FastF1 позволяет получать различные типы данных о гонке, включая время круга, телеметрию, информацию о погоде и многое другое. Давайте посмотрим пример того, как получить время круга для конкретной гонки:
import fastf1
session = fastf1.get_session(2022, 'Monaco', 'Q')
laps = session.load_laps(with_telemetry=True)
lap_times = laps['LapTime']
print(lap_times)
- Анализ данных телеметрии.
Данные телеметрии дают подробную информацию о различных аспектах работы автомобиля Формулы-1. FastF1 позволяет извлекать данные телеметрии для дальнейшего анализа. Вот пример, который извлекает положения педалей газа и тормоза:
import fastf1
session = fastf1.get_session(2022, 'Monaco', 'R')
laps = session.load_laps(with_telemetry=True)
telemetry = laps.pick_driver('BOT')['telemetry']
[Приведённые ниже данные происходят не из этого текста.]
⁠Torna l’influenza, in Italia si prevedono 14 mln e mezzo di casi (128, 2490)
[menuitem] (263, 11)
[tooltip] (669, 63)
throttle = telemetry['Throttle']
brake = telemetry['Brake']
print(throttle, brake)
- Построение данных о гонках.
FastF1 хорошо интегрируется с популярными библиотеками визуализации данных, такими как Matplotlib, что позволяет создавать подробные визуализации. Вот пример, который отображает профиль скорости круга:
import fastf1
import matplotlib.pyplot as plt
session = fastf1.get_session(2022, 'Monaco', 'R')
laps = session.load_laps()
lap = laps.pick_driver('HAM').pick_fastest()
plt.plot(lap['LapDistance'], lap['Speed'])
plt.xlabel('Distance (m)')
plt.ylabel('Speed (km/h)')
plt.title('Speed Profile')
plt.show()
- Расширенный анализ с помощью FastF1.
FastF1 предоставляет расширенные методы углубленного анализа, такие как анализ шин, распределение энергии и многое другое. Вот пример расчета износа шин за гонку:
import fastf1
session = fastf1.get_session(2022, 'Monaco', 'R')
laps = session.load_laps(with_telemetry=True)
tyre = session.laps.pick_driver('VER').pick_fastest().tyre
degradation = tyre.calculate_mean_tyre_deg()
print(degradation)
FastF1 – мощная библиотека Python, которая упрощает анализ данных F1. В этой статье мы рассмотрели различные методы, предлагаемые FastF1, включая получение данных о гонках, анализ телеметрии, построение визуализаций и проведение расширенного анализа. Используя FastF1, вы можете ускорить реализацию проектов по анализу данных Формулы-1 и получить ценную информацию о мире Формулы-1.